MELBOURNE (Reuters) -Australia’s South32 on Thursday flagged a $372 million impairment on its Mozambique aluminium smelter which the miner said it was preparing to mothball as it may not be able to secure affordable power when its supply agreement ends in 2026.
The diversified miner has been in protracted negotiations with Mozambique’s government over a power agreement that is set to expire in March. It warned in July that it may face an impairment at the smelter during fiscal 2025 and was reviewing production after failing to secure affordable power.
“You’ve got to have a business that can make money through the cycle and at least be cash flow positive and give you some return to your shareholders,” CEO Graham Kerr told Reuters.
“The current offer on the table would make us cash flow negative every single month, every single day,” he said.

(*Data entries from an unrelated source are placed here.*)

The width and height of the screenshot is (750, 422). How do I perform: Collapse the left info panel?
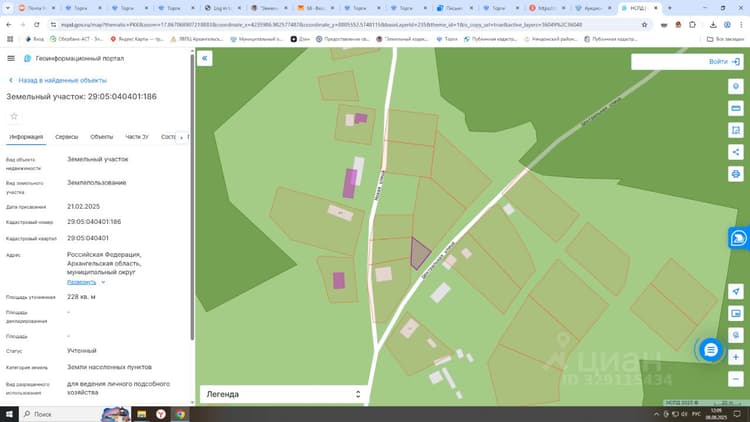(x=205, y=58)
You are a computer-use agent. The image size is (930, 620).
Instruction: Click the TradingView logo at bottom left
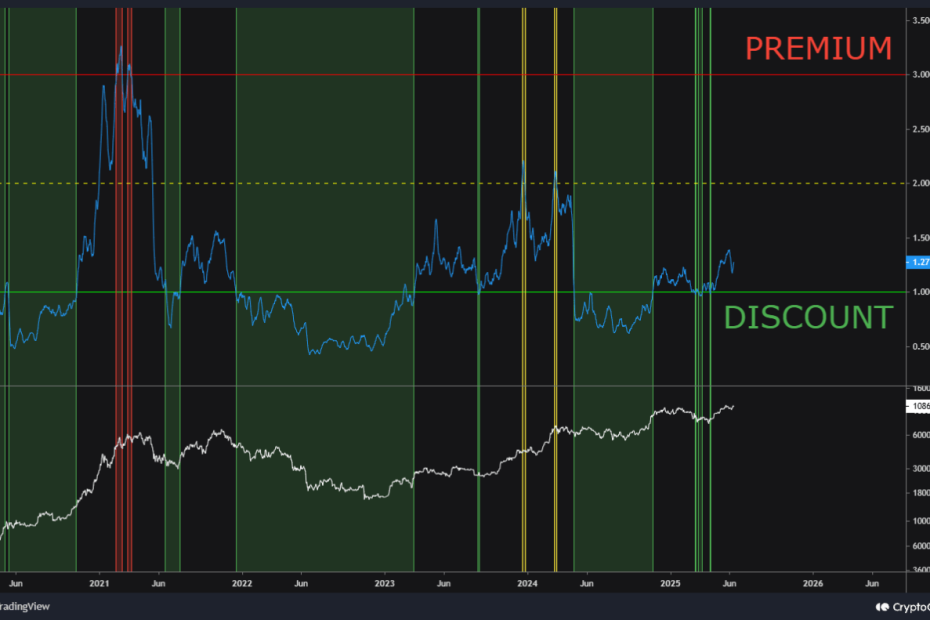[x=25, y=606]
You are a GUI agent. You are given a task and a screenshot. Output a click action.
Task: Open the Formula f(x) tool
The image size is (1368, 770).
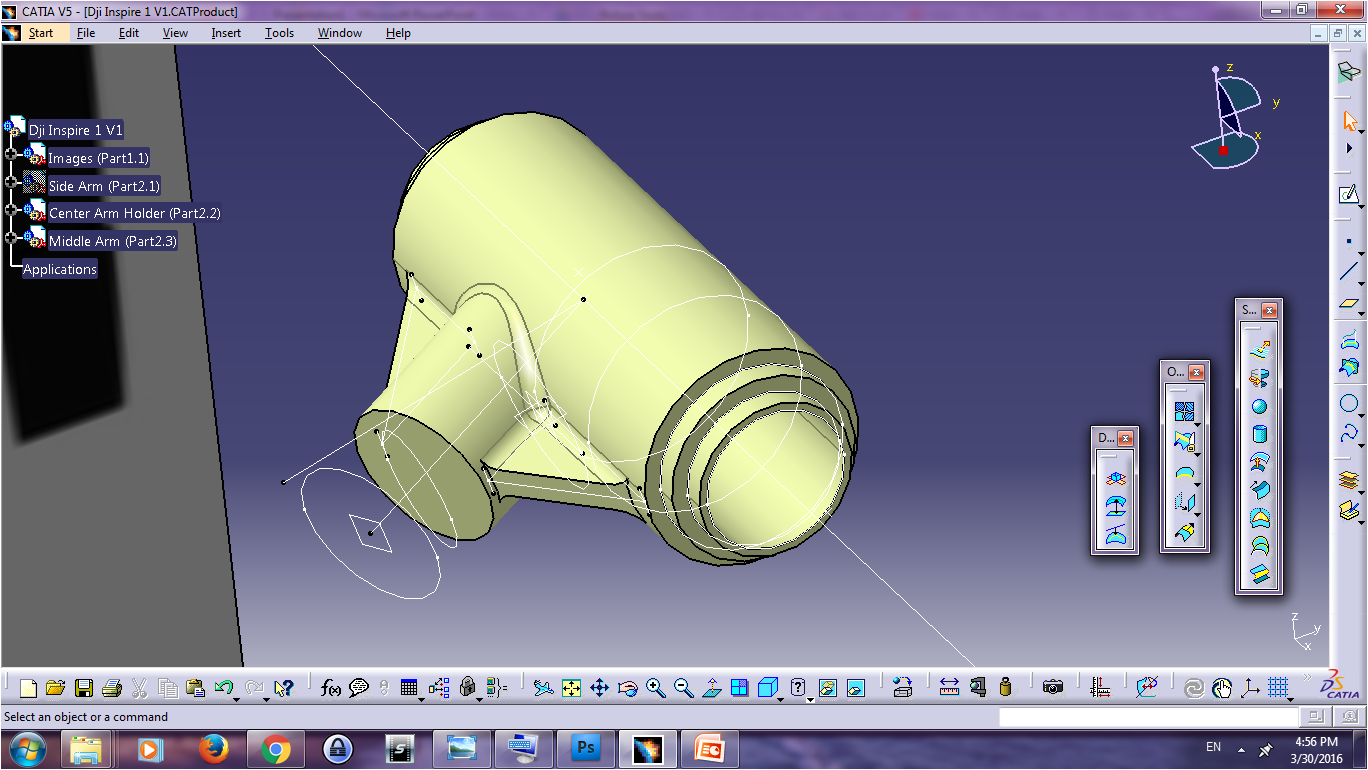[329, 687]
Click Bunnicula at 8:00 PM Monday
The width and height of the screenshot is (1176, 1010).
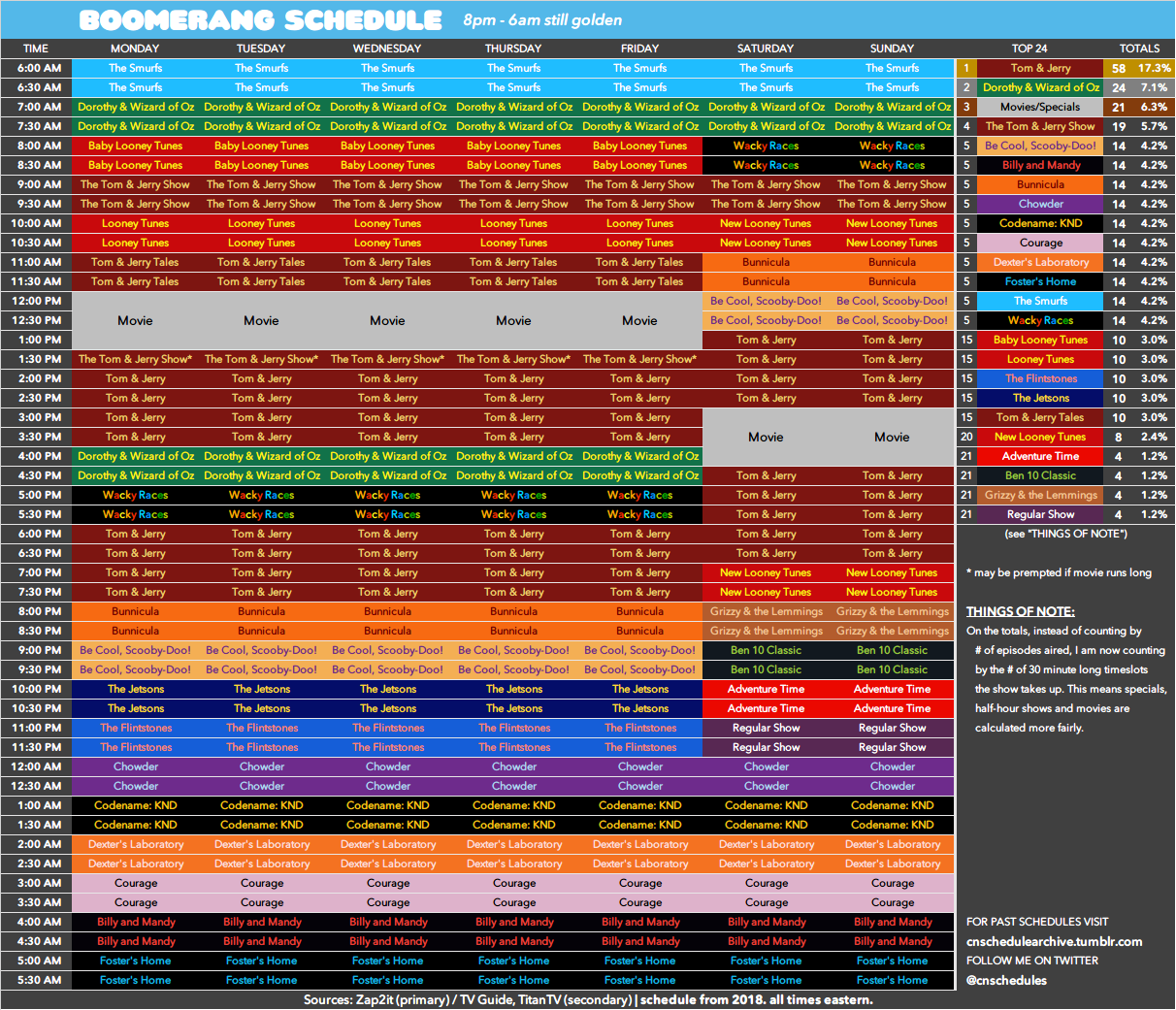pyautogui.click(x=135, y=611)
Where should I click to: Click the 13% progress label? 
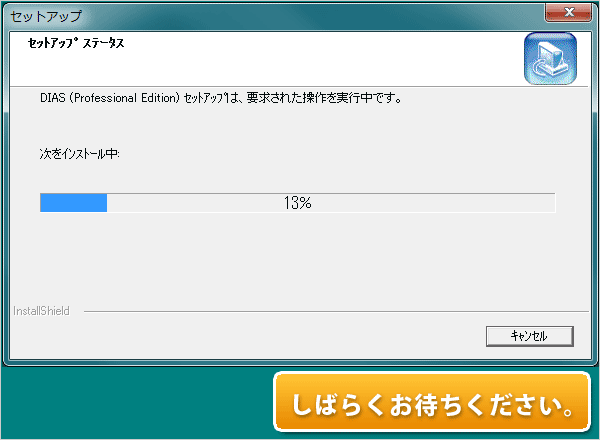pyautogui.click(x=297, y=203)
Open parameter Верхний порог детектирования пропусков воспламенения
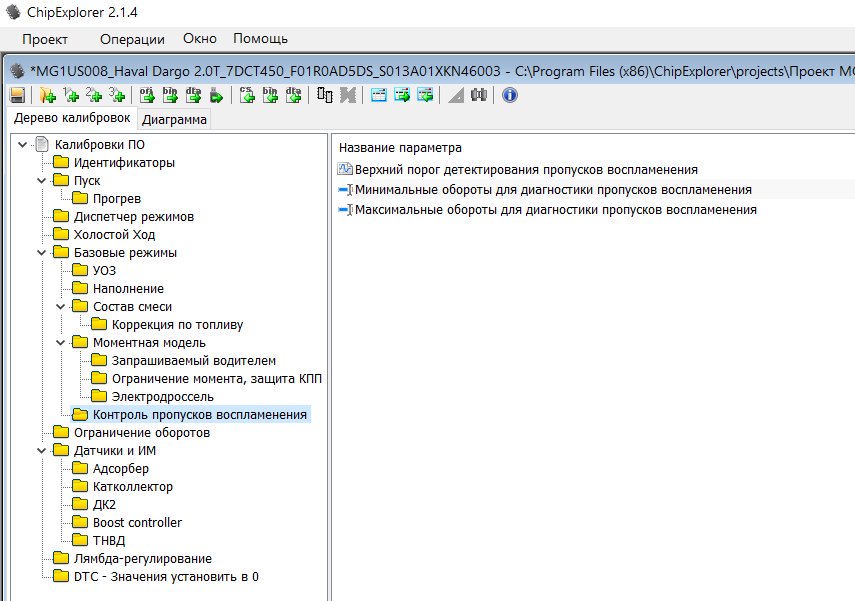855x601 pixels. [x=526, y=170]
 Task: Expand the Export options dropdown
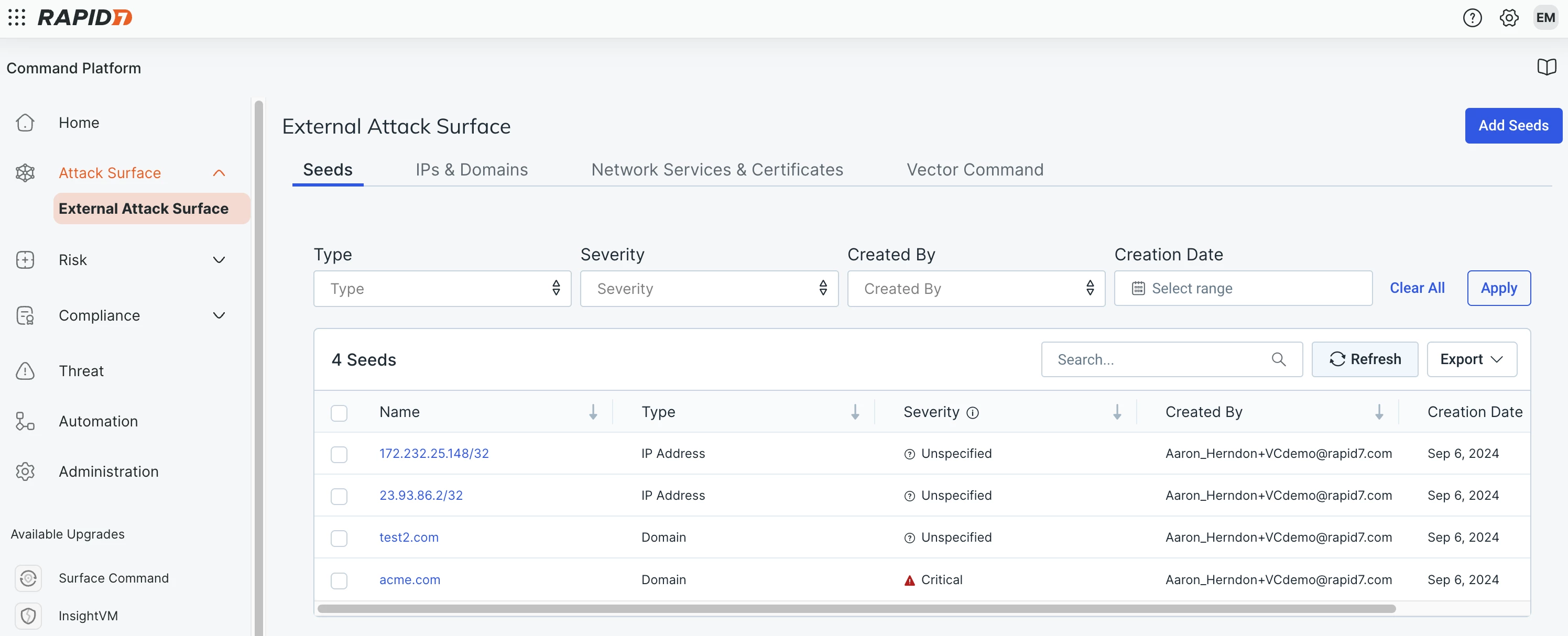[1471, 358]
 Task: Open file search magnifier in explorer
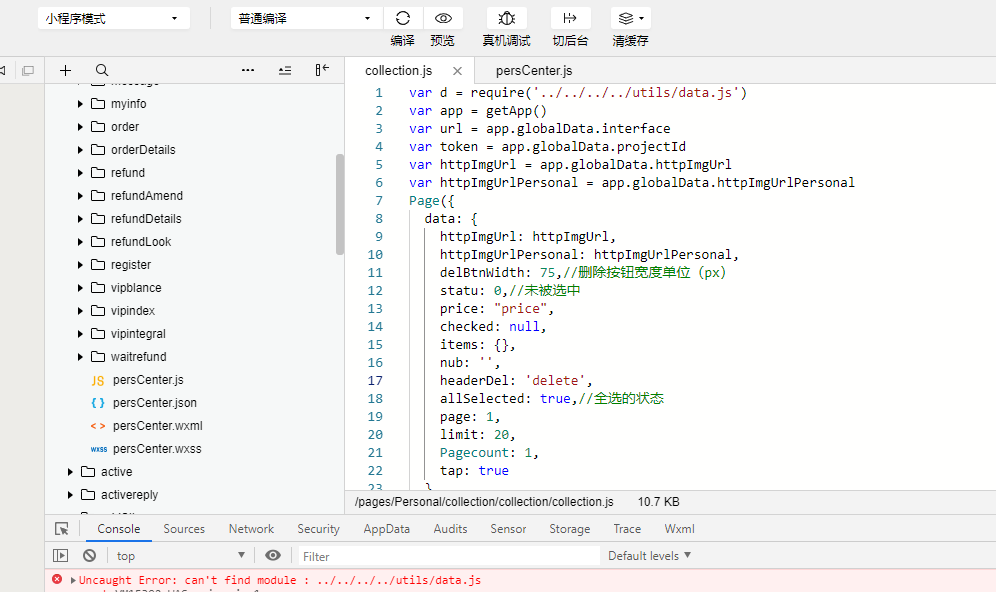[x=102, y=70]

Given care and maintenance was the most likely scenario, South 32 said in an exchange filing it would curtail activities such as pot relining and would limit further investment in the operations. The company’s shares fell more than 5%.
The miner has since continued engagement with the Mozambique government, hydroelectric producer Hidroeléctrica de Cahora Bassa (HCB) and South African utility Eskom.
Shuttering the smelter is not a done deal, if the two parties can reach agreement on costs.
“We are hopeful a workable solution emerges that enables Mozal to operate beyond March 2026, and maintain its substantial contribution to Mozambique,” Kerr added.
HCB, majority-owned by the Mozambique government, is the primary power supplier to Mozal. When it cannot meet the smelter’s needs, Eskom steps in under the current agreement.
The miner expects its share of Mozal’s output in fiscal 2026 to fall to about 240 kilo tons, compared with 355 kilo tons in 2025.
July was the second time South32 flagged impairments at its Mozal project. In December, nationwide protests in Mozambique disrupted operations and weighed on production.